Distributed Transactions: A Comprehensive Guide to 2PC, 3PC, Paxos Commit, and Saga
Distributed transactions are one of the most challenging problems in distributed systems. How do you ensure that operations across multiple nodes either all succeed or all fail, even when nodes crash or networks partition? This comprehensive guide explores the major approaches: Two-Phase Commit (2PC), Three-Phase Commit (3PC), Paxos Commit, and the Saga pattern.
The ACID Challenge in Distributed Systems
In a single-node database, ACID properties are relatively straightforward:
- Atomicity: All operations succeed or all fail
- Consistency: Database remains in valid state
- Isolation: Concurrent transactions don’t interfere
- Durability: Committed changes persist
In distributed systems, achieving ACID across multiple nodes introduces significant challenges:
- Network failures: Messages may be lost or delayed
- Node failures: Nodes may crash at any time
- Partitions: Network may split, isolating nodes
- Performance: Coordination overhead increases latency
The Two-Phase Commit Protocol (2PC)

Tasks to complete:
1. In the distributed transactions guide, why is performance a challenge when achieving ACID across multiple nodes?
2. From the distributed transactions guide, output the passage that begins at the words "The ACID Challenge" and stops after "Commit Protocol (2PC)".
3. Name every approach to distributed transactions that the distributed transactions guide says it explores.

Items:

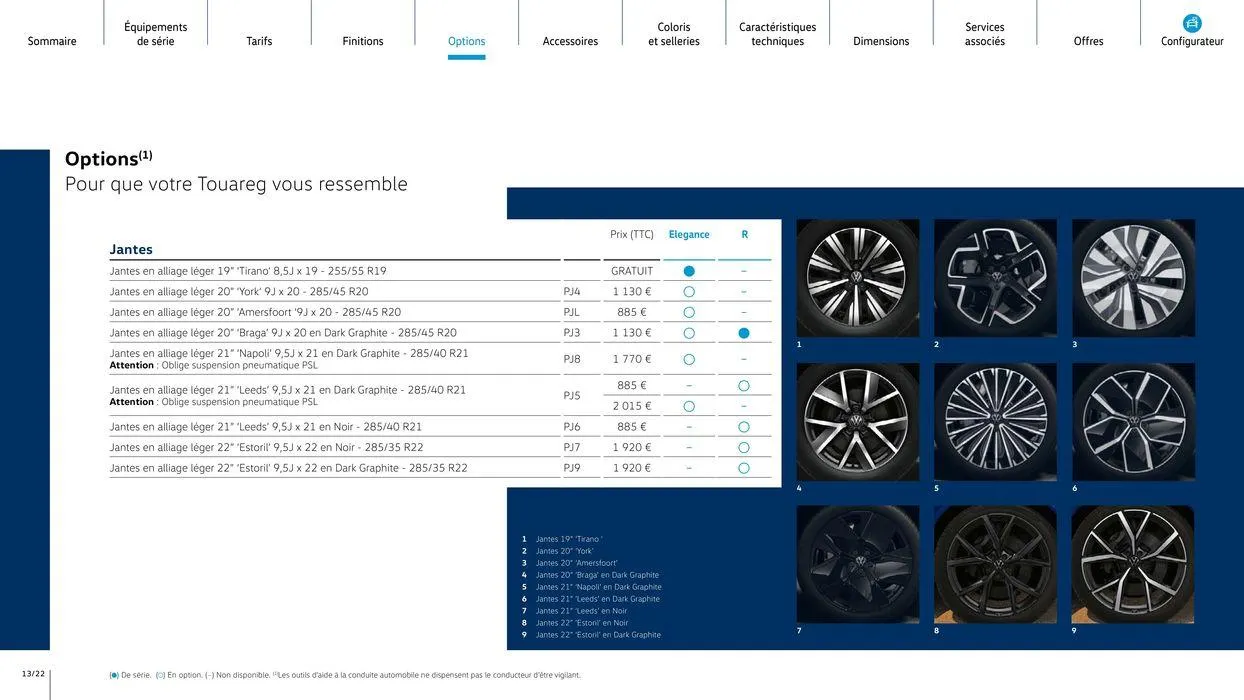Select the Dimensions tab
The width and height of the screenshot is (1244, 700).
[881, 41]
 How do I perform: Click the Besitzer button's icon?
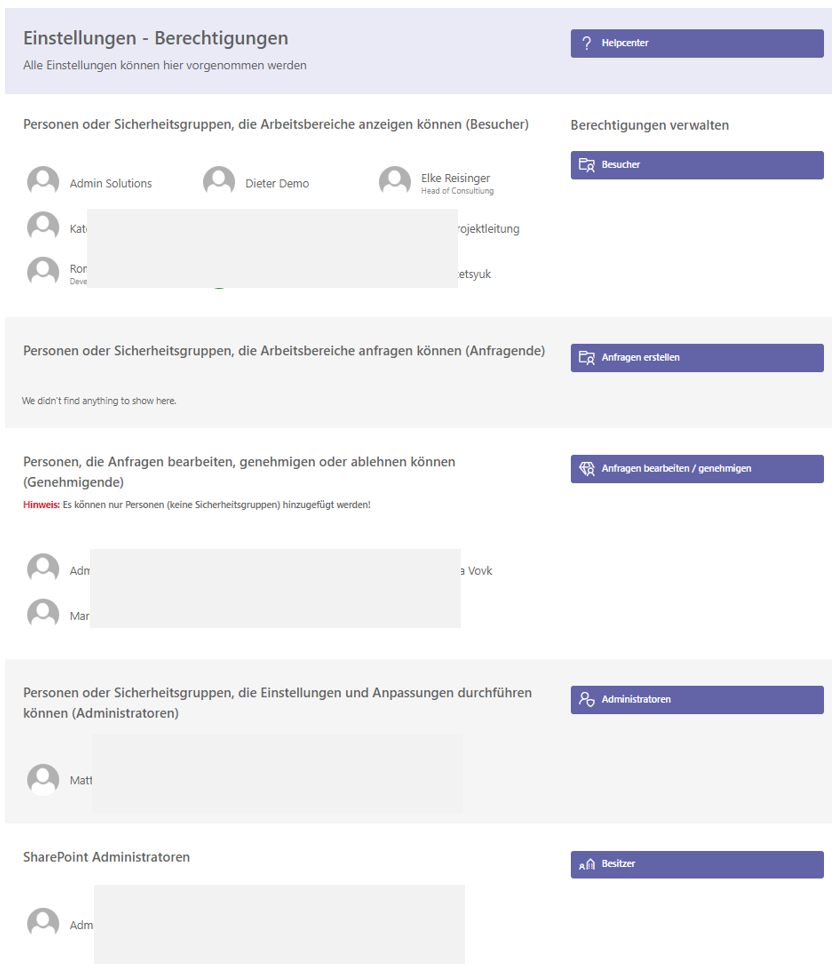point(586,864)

==

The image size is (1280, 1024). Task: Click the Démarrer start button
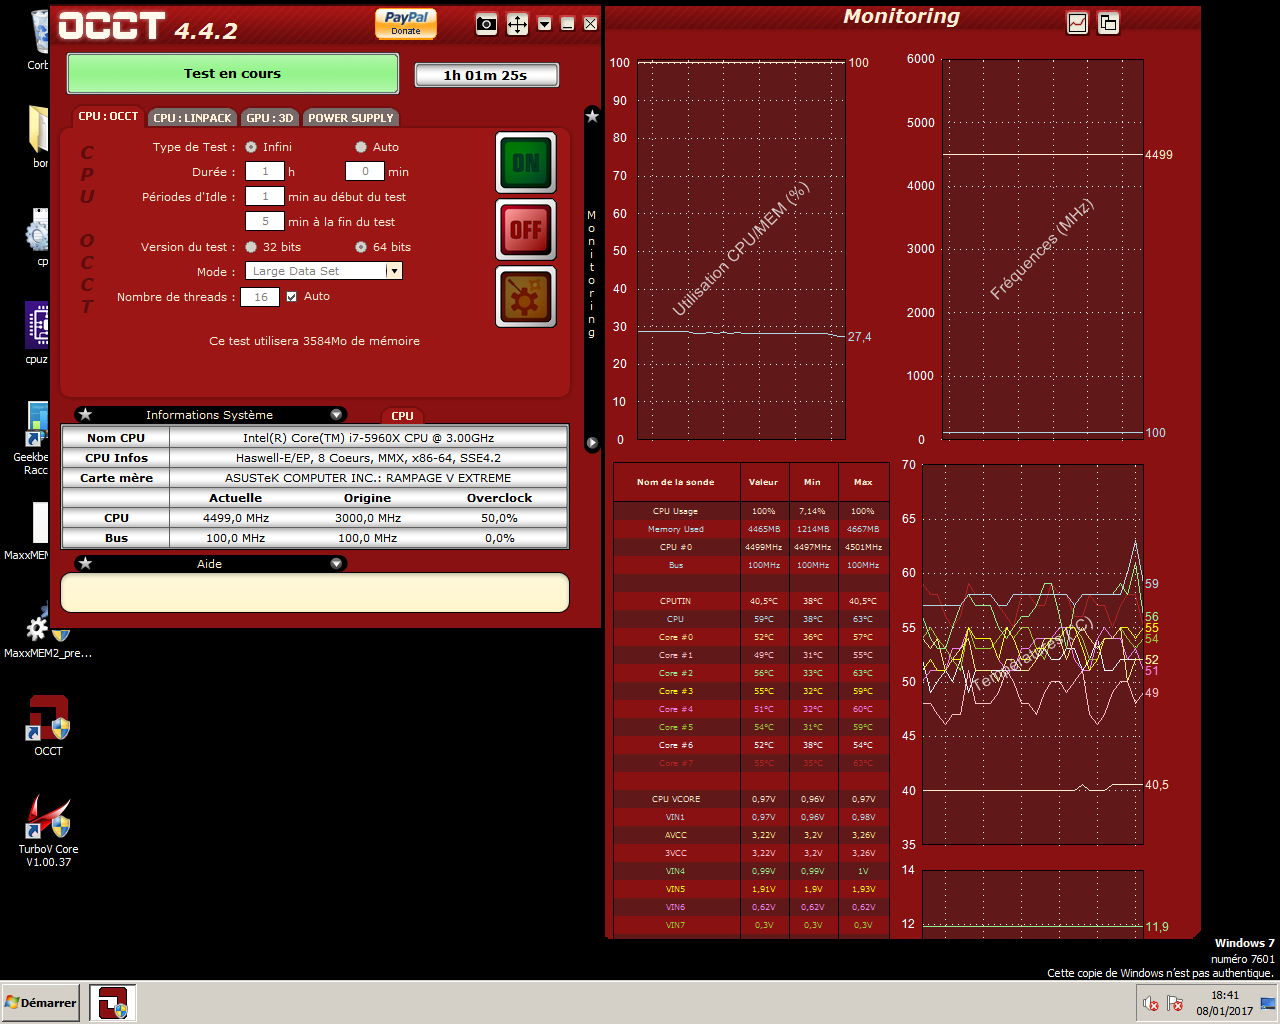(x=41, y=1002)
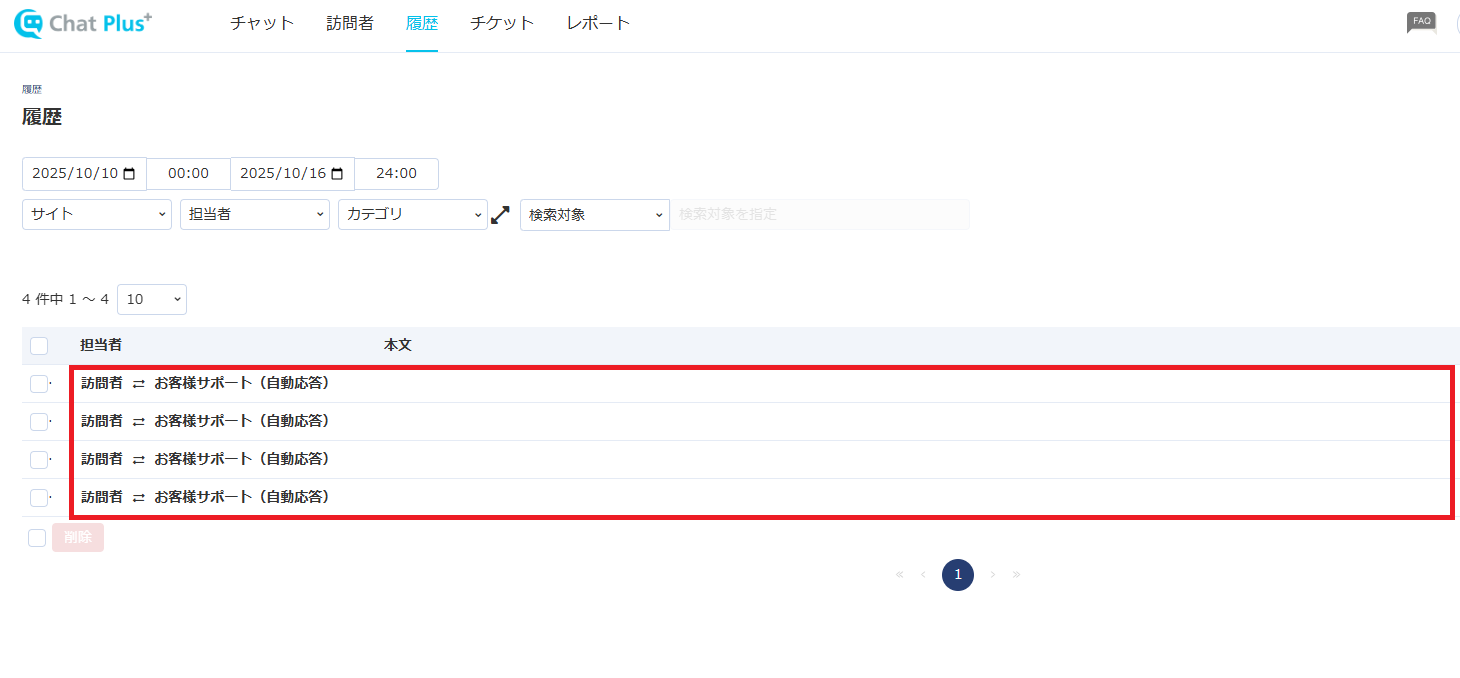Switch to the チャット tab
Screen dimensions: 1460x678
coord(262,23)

Worked answers:
1. Coordination overhead increases latency.

2.
The ACID Challenge in Distributed Systems
In a single-node database, ACID properties are relatively straightforward:
- Atomicity: All operations succeed or all fail
- Consistency: Database remains in valid state
- Isolation: Concurrent transactions don’t interfere
- Durability: Committed changes persist
In distributed systems, achieving ACID across multiple nodes introduces significant challenges:
- Network failures: Messages may be lost or delayed
- Node failures: Nodes may crash at any time
- Partitions: Network may split, isolating nodes
- Performance: Coordination overhead increases latency
The Two-Phase Commit Protocol (2PC)

3.
- Two-Phase Commit (2PC)
- Three-Phase Commit (3PC)
- Paxos Commit
- The Saga pattern